[<prev] [next>] [<thread-prev] [thread-next>] [day] [month] [year] [list]
Message-ID: <CAE9FiQXhGLwSH4gq7L9DrhVAXcDu_NbjLA5QkCDOEqaFO09m7w@mail.gmail.com>
Date: Mon, 25 Jun 2012 15:38:02 -0700
From: Yinghai Lu <yinghai@...nel.org>
To: Bjorn Helgaas <bhelgaas@...gle.com>
Cc: Ingo Molnar <mingo@...nel.org>, lenb@...nel.org, x86@...nel.org,
Ulrich Drepper <drepper@...il.com>,
Linux Kernel Mailing List <linux-kernel@...r.kernel.org>,
linux-pci@...r.kernel.org
Subject: Re: [PATCH] PCI, X86: busnum/node boot command line for pci dev node setting.

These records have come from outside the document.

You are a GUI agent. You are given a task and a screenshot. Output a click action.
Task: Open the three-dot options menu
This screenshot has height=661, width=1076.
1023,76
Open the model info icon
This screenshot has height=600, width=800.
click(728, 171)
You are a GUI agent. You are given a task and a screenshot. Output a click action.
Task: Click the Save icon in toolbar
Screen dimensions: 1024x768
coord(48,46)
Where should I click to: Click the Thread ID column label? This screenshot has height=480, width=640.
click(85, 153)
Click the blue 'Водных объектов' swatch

On Mon, Jun 25, 2012 at 1:59 PM, Bjorn Helgaas <bhelgaas@...gle.com> wrote:
> On Mon, Jun 25, 2012 at 12:59 PM, Yinghai Lu <yinghai@...nel.org> wrote:
>> Some intel new sandybridge or newer two sockets system do support support numa
>> for pci devices. But BIOS does not provide _PXM under those root bus in DSDT.
>>
>> Add boot command line, so user could have chance to input node info before
>> BIOS guys figure out to add _PXM.
>>
>> Fold fix from Ulrich to use ";" instead of ",".

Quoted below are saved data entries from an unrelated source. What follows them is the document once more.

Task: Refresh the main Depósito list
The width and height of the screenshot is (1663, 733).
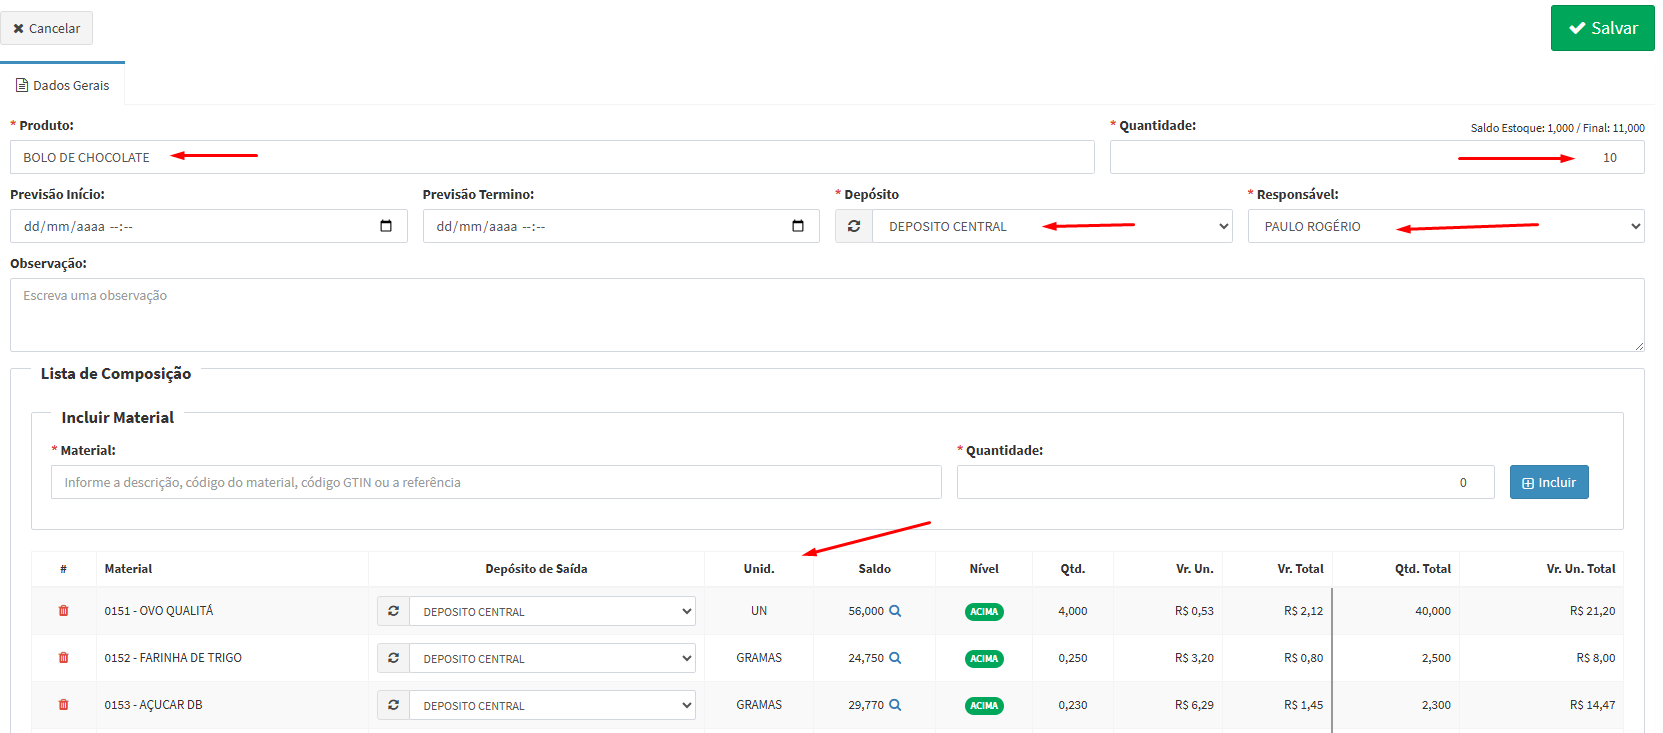Action: point(854,226)
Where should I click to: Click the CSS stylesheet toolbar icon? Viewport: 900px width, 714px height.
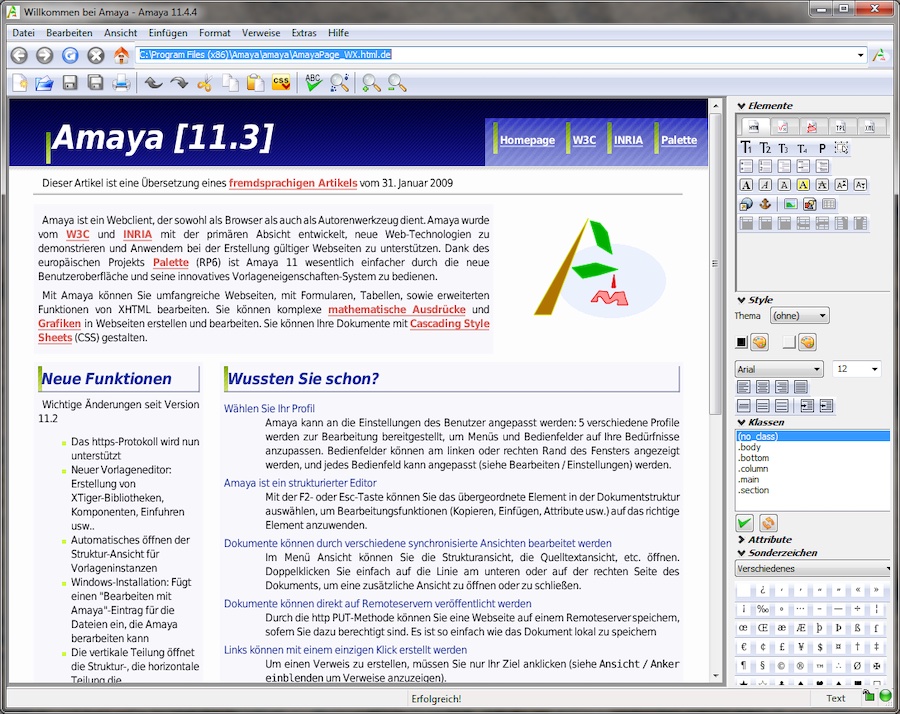point(281,83)
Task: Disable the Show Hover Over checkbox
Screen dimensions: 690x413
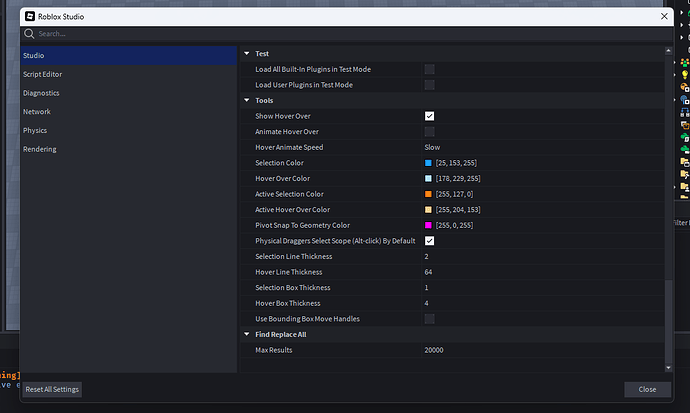Action: [x=429, y=116]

>> | The problem is the pci= parameter
>> | handling uses ',' to separate parameters and therefore the second PCI
>> | root information, separated by a comma, is interpreted as a new pci=
>> | parameter.
>>
>> -v3: According to Bjorn and Ingo, change to use "user input first" policy
>> so it could cover wrong _PXM case.
>> -v4: Folded change from Ulrich to record pointer of busnum_node string.
>>
>> Reported-by: Ulrich Drepper <drepper@...il.com>
>> Tested-by: Ulrich Drepper <drepper@...il.com>
>> Signed-off-by: Yinghai Lu <yinghai@...nel.org>
>>
>> ---
>> Documentation/kernel-parameters.txt | 5 +++++
>> arch/x86/include/asm/pci_x86.h | 3 +++
>> arch/x86/pci/acpi.c | 22 +++++++++++++---------
>> arch/x86/pci/common.c | 36 ++++++++++++++++++++++++++++++++++++
>> 4 files changed, 57 insertions(+), 9 deletions(-)
>>
>> Index: linux-2.6/Documentation/kernel-parameters.txt
>> ===================================================================
>> --- linux-2.6.orig/Documentation/kernel-parameters.txt
>> +++ linux-2.6/Documentation/kernel-parameters.txt
>> @@ -2068,6 +2068,11 @@ bytes respectively. Such letter suffixes
>> hardware access methods are allowed. Use this
>> if you experience crashes upon bootup and you
>> suspect they are caused by the BIOS.
>> + busnum_node= [X86] Set node for root bus.
>> + Format:
>> + <bus>:<node>[;...]
>> + Specifies node for bus, will override bios _PXM
>> + or probed value from hostbridge.
>
> I liked the previous argument format that included "pci". Now we're
> assuming the only bus type important enough to care about NUMA
> information is PCI.
which one?
>
> This should also work on ia64, which also uses ACPI. For that matter,
> it'd be nice if it worked on *any* NUMA architecture, though I don't
> see any PCI NUMA support at all for anything but x86 and ia64.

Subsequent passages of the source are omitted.